Job — Copy each line of the listing below that contains the string "Select". Case matters.

Dataset records —

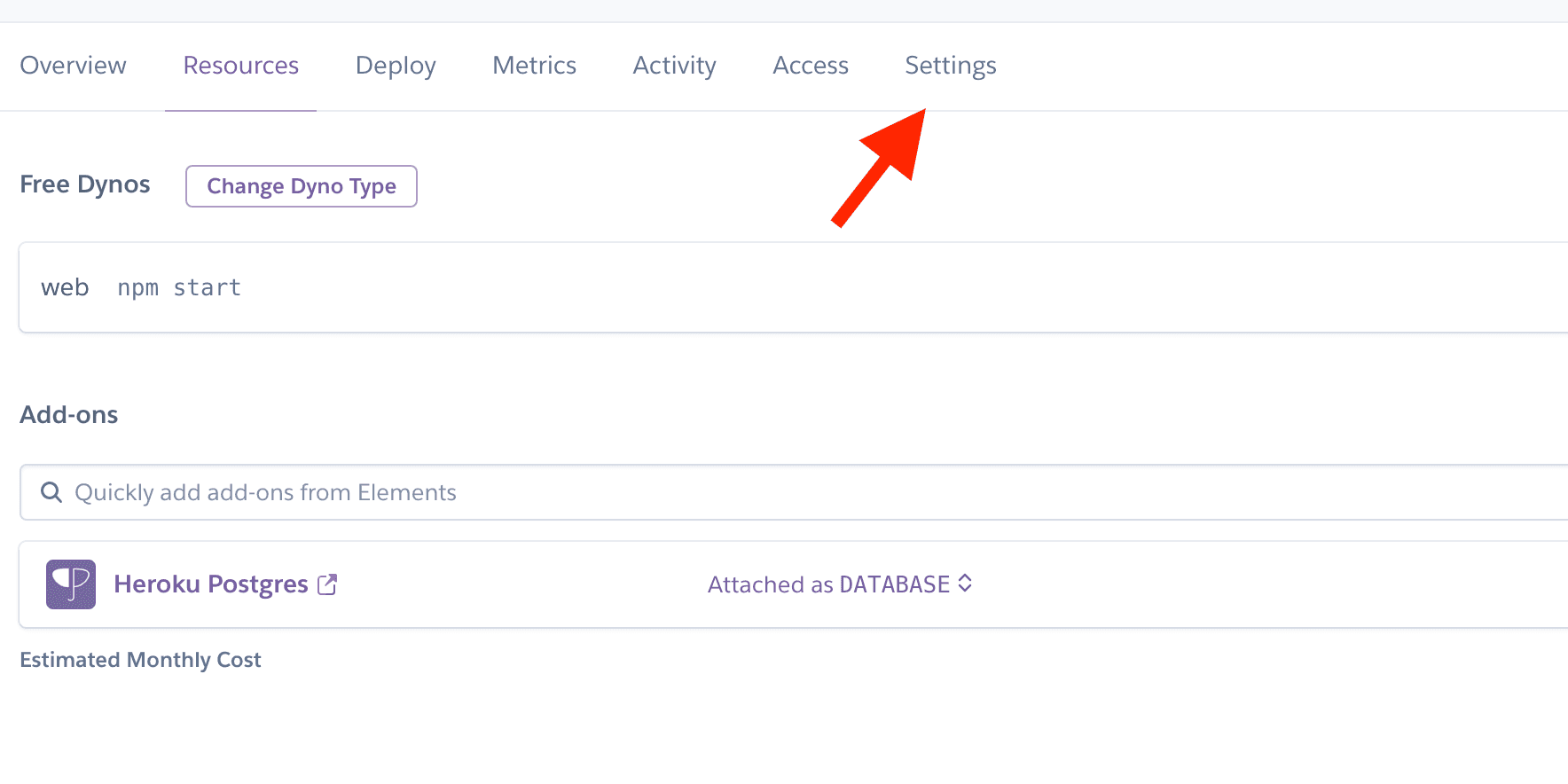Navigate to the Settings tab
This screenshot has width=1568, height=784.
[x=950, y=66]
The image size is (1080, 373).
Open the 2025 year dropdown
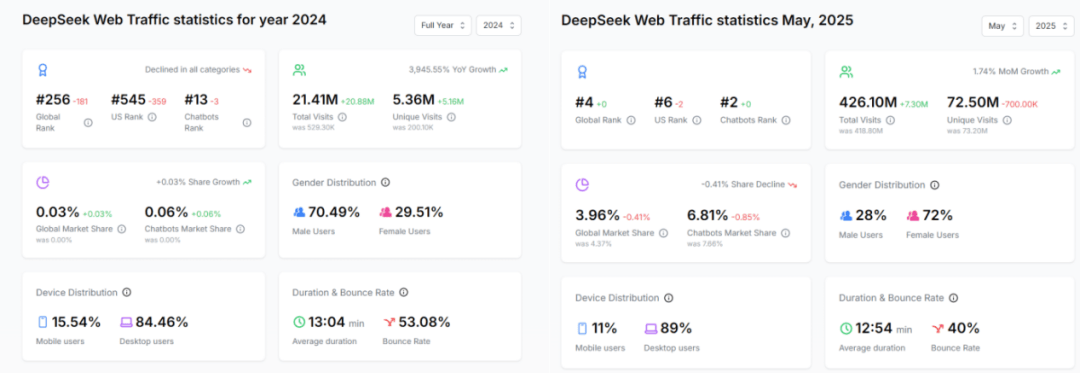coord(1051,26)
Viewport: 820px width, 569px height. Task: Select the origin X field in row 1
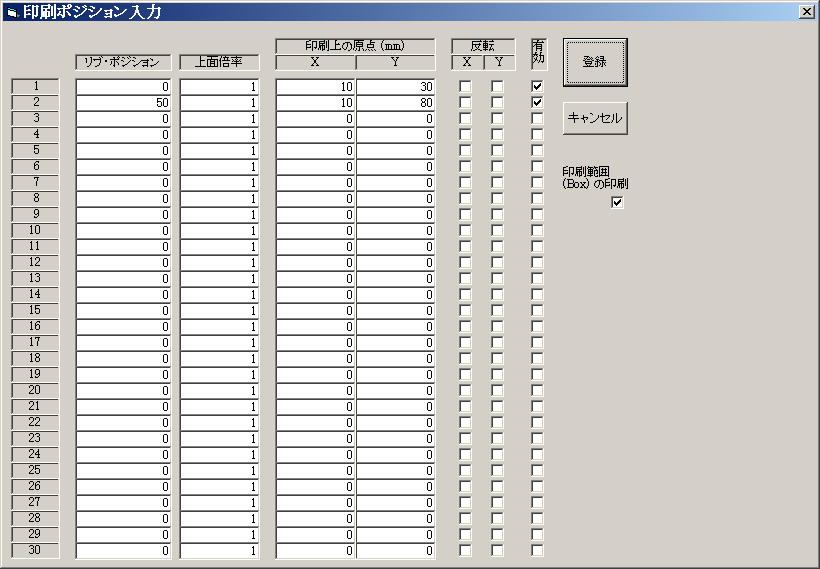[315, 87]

---

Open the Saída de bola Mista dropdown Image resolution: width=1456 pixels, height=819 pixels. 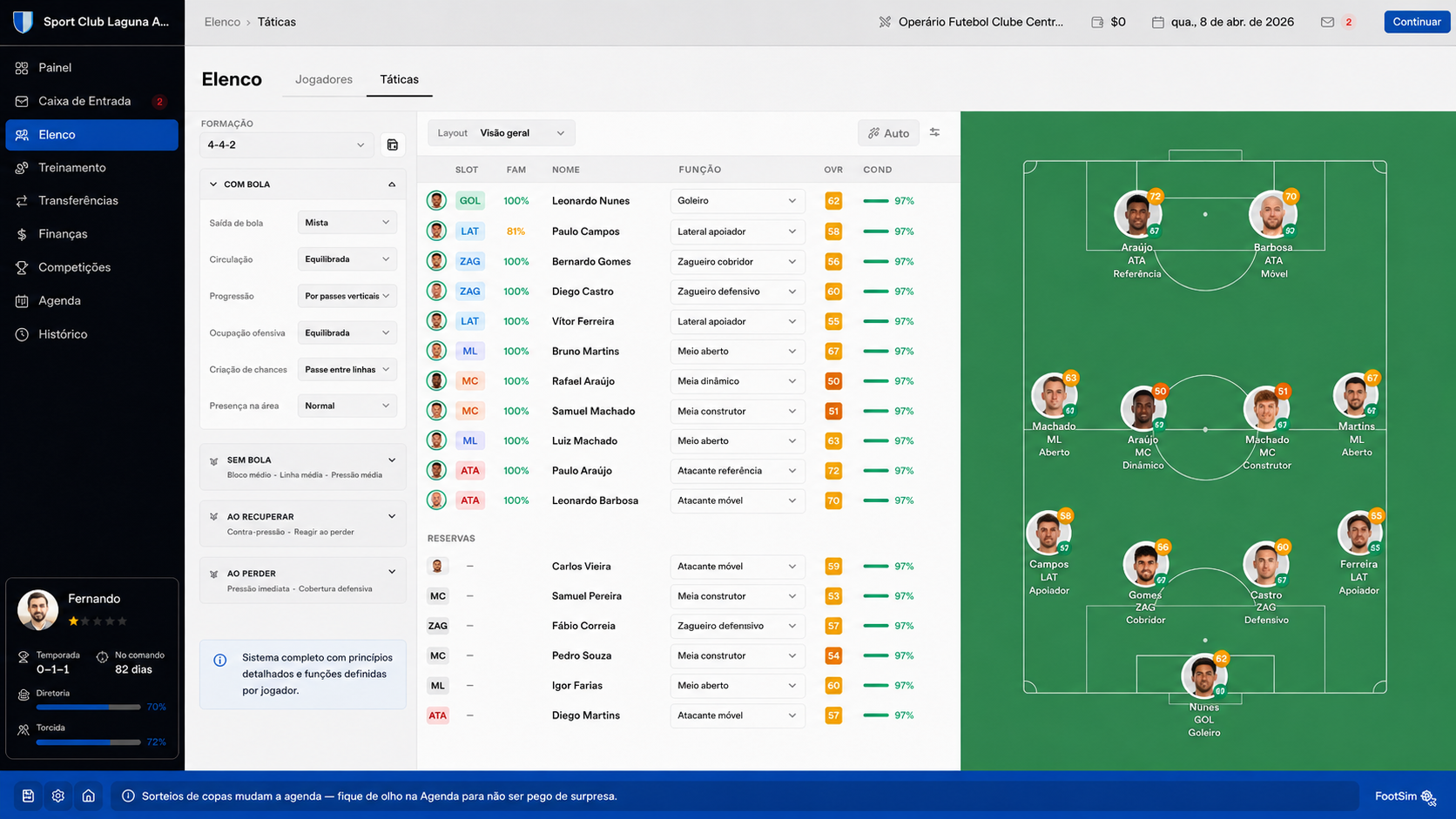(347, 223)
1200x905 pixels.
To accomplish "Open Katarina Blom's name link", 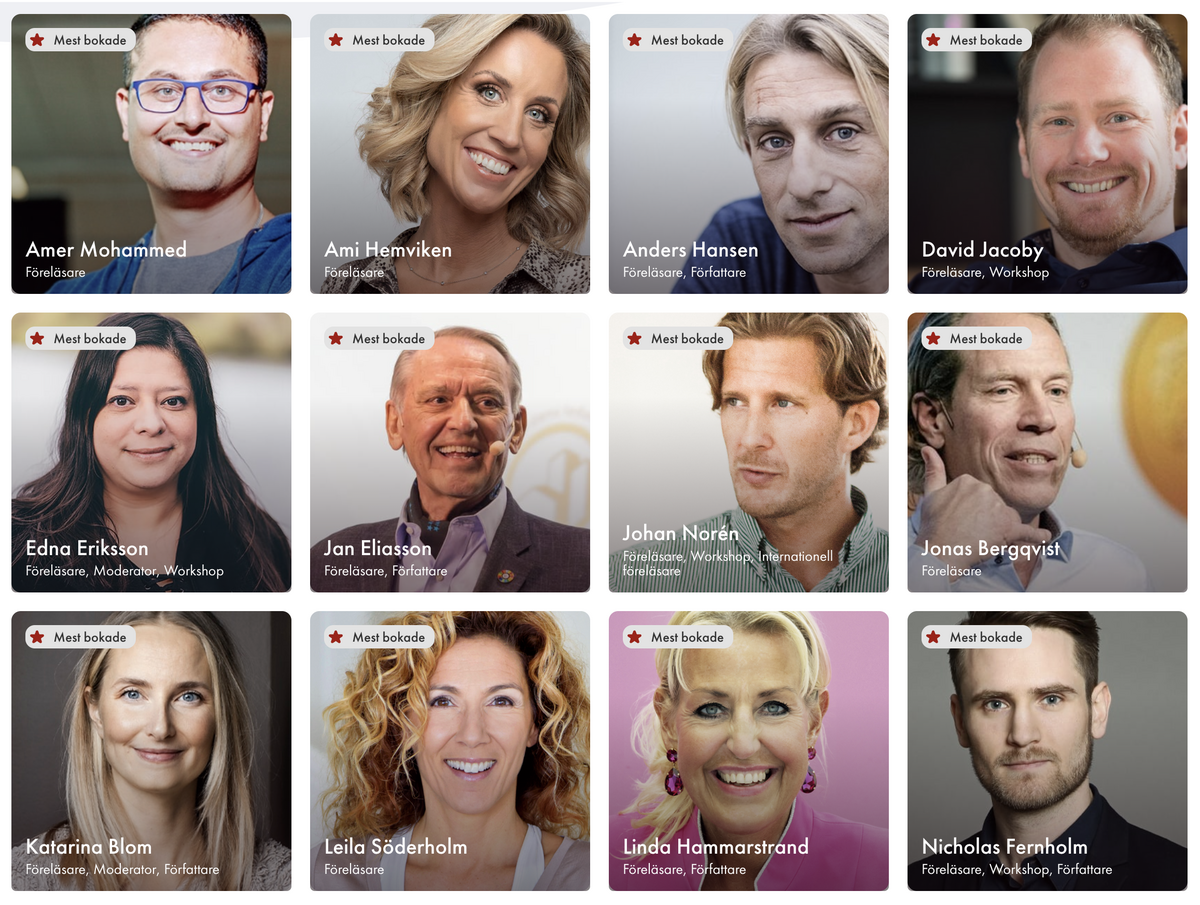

* * *

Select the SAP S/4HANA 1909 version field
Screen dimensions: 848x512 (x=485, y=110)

Task output —
Viewport: 820px width, 569px height. Task: Select the origin X field in row 1
Select the SAP S/4HANA 1909 version field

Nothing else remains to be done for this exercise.